McGinnis: Sinbad to play ConnxtionsWritten by Jeff McGinnis | | firstname.lastname@example.org
Sinbad admits he hasn’t quite gotten the hang of playing Toledo.
The world-famous comedian, who has numerous TV series, movies, stand-up specials and more than 25 years on the road under his belt, said in an interview that every city has a feel and flavor all its own — but Toledo’s is one he hasn’t successfully tuned into just yet.
“Since 1982, when I started, I’ve been through the city many times,” Sinbad said. “You know, Cleveland has its own funk, and Dayton has its own funk, and Cincinnati — but Toledo, I never could figure out. It’s one of the hardest cities in Ohio, and one of the hardest cities on the road to figure out … there’s a strange flow there, and it’s very hard to figure out.
“The problem is never the material, the problem is trying to get people to come to the show, and then trying to figure out the flow of the city. Every city has a flow. Toledo has its own — I think because it’s sandwiched in between Detroit and other places, it’s got a mix of all this other stuff.”
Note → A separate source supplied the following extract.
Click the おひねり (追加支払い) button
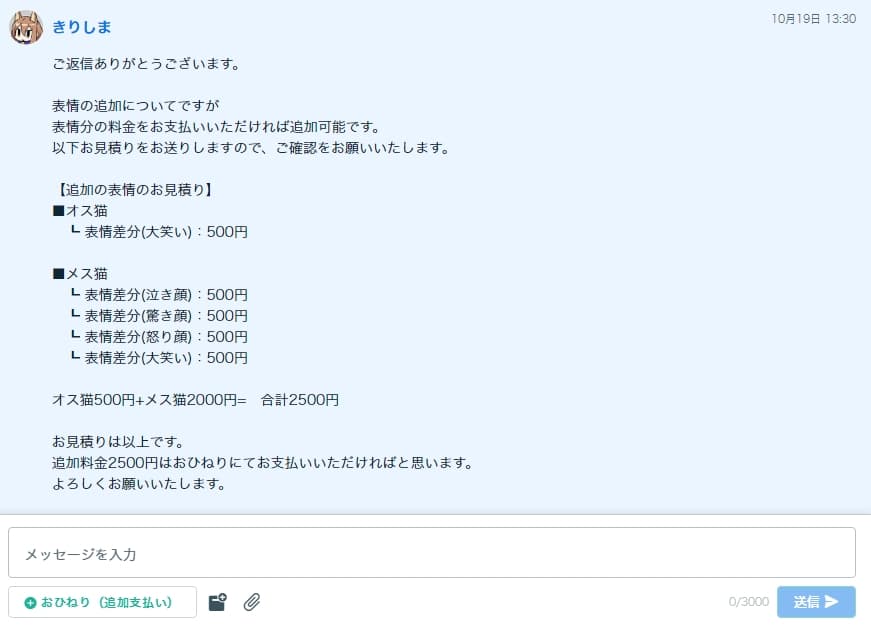This screenshot has height=625, width=871. pos(102,602)
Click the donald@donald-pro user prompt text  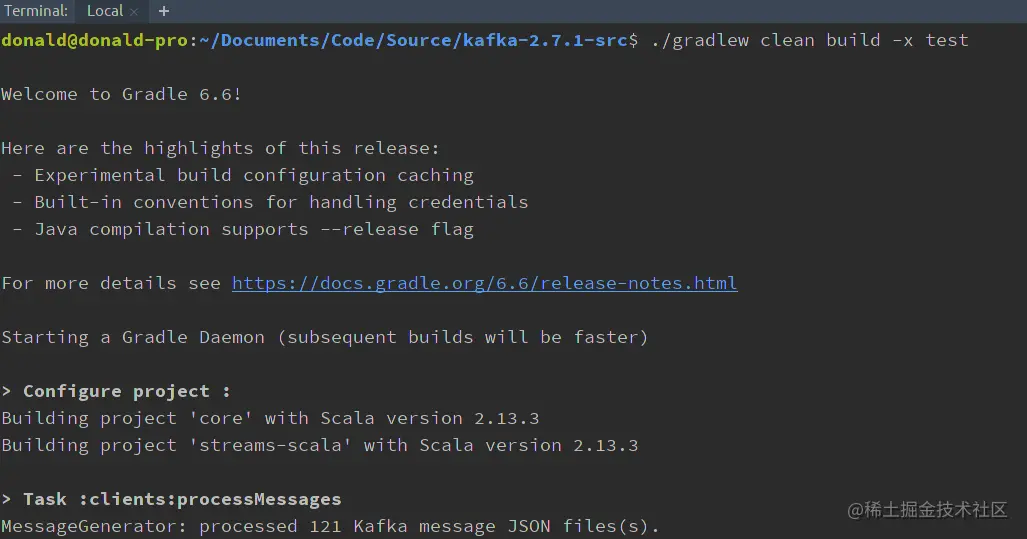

But after a quarter century on the road as a comic, Sinbad’s not giving up on the Glass City. He returns to Toledo on August 6, 7 and 8, for appearances at Connxtions Comedy Club.
Though he grew into one of the most recognizable comedians of the late 20th century, the young man born David Atkins didn’t plan on being a comic — he just knew he wanted to be the center of attention.
“First, I just knew I wasn’t gonna work 9 to 5. I knew I wanted to be an entertainer, and it wasn’t so much as a comedian — I wanted to act, I wanted to play basketball, I’d be in a band, I’d play drums. It was many things. Comedy was not the highest on the list, either,” Sinbad said.
He said he was always pretty funny as a kid, but around eighth grade he realized how to control the way a laugh worked. Then, in college, “my assistant basketball coach actually wrote a routine for me, when some new recruits came in town. And I got up on stage. It wasn’t great, but it didn’t suck.”
His major epiphany came while serving in the US Air Force.
“The Air Force talent show really was it. I watched a guy come through named T.A. Burrows, and he was a ventriloquist. And I said, that’s it. That spoke to me, I’m supposed to be a comedian. It just hit me, I can do this.”
His first real breakout moments as a comic came through “Star Search,” a 1980s talent competition that spotlighted up-and-comers. Sinbad finds a world of difference between the show which first launched his career, and the reality competitions which air today.
“The biggest difference to ‘America’s Got Talent’ is you’ll find some raw people there, and you never know who’s gonna show up. ‘Star Search’ was set up to find people who already were on the path, and needed that last little kick in the butt. But you never saw a bad contestant. There was never a bad singer, there was never a bad comic. Everybody was accomplished, they just needed that last little push. So that’s what I think made ‘Star Search’ a little different.”
Over his career, Sinbad has always seemed to portray a very specific, positive worldview — one that he insists is not intentional, it’s just the way he looks at life.
“For me, it’s not so much not being cynical, or even positive. I say it as I see it. I try to be as positive as I can. At times I’m cynical, there are times I look at it as being crazy. I think I’m honest, that’s the most important thing. I think people got so caught up on me being a ‘clean’ comic, I hate the word. Just call me a comic.”
Among the topics to be justifiably cynical about is modern television. In the late 1980s, when Sinbad began appearing on “Cosby Show” spin-off “A Different World,” the number of quality roles for African-Americans seemed to be on the rise. But now, over twenty years later, as he attempts to pitch a new show to networks himself, Sinbad noted how that trend seems to be going in reverse.
“Every time we make progress, then they take all the shows off the air. We make progress, then it stops. In fact, you never get a chance to get parity. When’s the last young black actor or actress who was a breakout star, able to keep growing and growing? There’s always one — there’s Will Smith, there’s Denzel, there’s Wesley Snipes, there’s Don Cheadle. But you always got one, there’s always one,” Sinbad said.
“The audience is ready for it. The people who run TV, they can’t even pick out a hit show, think about it. They can’t figure out how to make a hit show right now. So what they’re pushing is, ‘we can’t make it too black, or too Hispanic, or too Asian,’ because they think America — they ask, ‘Will America buy it?’ Well, I am American. This is America.”
And to Toledo, Sinbad makes a promise. “You come out to my show, you’re going to have fun. And you’re gonna hear my point of view, and — those who have not seen me live, you know, you thought I was funny on tape? You need to come and see me live.”